Investment in infrastructure for more effective circulation of people and goods will have an economic multiplier effect
Investment in infrastructure for more effective circulation of people and goods will have an economic multiplier effect. Image: Arvind Yadav/HT PHOTO

By Ryan Christopher Sequeira (M.P.S. RE ’20)

In the aftermath of the ongoing Covid-19 pandemic, India is likely to experience a behavioural change in urban mobility. Due to lasting concerns about transmission and a newfound aptitude for working from home, we must expect an overall reduced demand and an increased preference for personal modes of transport. Unhindered, there is a high likelihood that there would be a permanent modal shift towards automobiles that would spatially and environmentally overload our cities and substantively impact our quality of life. Consequentially, this would threaten the financial viability of transit operators, especially those already stretched thin before the hit in ridership, and will further tilt the scales away from an optimal urban transportation landscape.

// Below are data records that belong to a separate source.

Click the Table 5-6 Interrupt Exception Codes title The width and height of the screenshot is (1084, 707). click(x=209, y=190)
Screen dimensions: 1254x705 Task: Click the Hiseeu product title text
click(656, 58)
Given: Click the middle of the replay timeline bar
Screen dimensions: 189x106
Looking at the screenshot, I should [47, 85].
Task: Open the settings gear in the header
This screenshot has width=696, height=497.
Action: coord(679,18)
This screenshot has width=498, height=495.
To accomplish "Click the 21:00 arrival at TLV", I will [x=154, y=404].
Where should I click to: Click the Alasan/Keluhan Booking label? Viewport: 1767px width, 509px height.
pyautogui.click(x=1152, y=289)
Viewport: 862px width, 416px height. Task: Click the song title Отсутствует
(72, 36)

On the other hand, this crisis also presents an opportunity to guide the recovery of urban transport towards long-term development goals. Transport networks in Indian cities, whether public or private, road or rail-based, are severely overburdened. Investment in infrastructure to address more effective circulation and interchange of people and goods will have an economic multiplier effect — both job-creation in the present and boosting growth and productivity in the future. But where should we focus our energy and resources to have long-lasting and positive change while providing the most bang for our buck?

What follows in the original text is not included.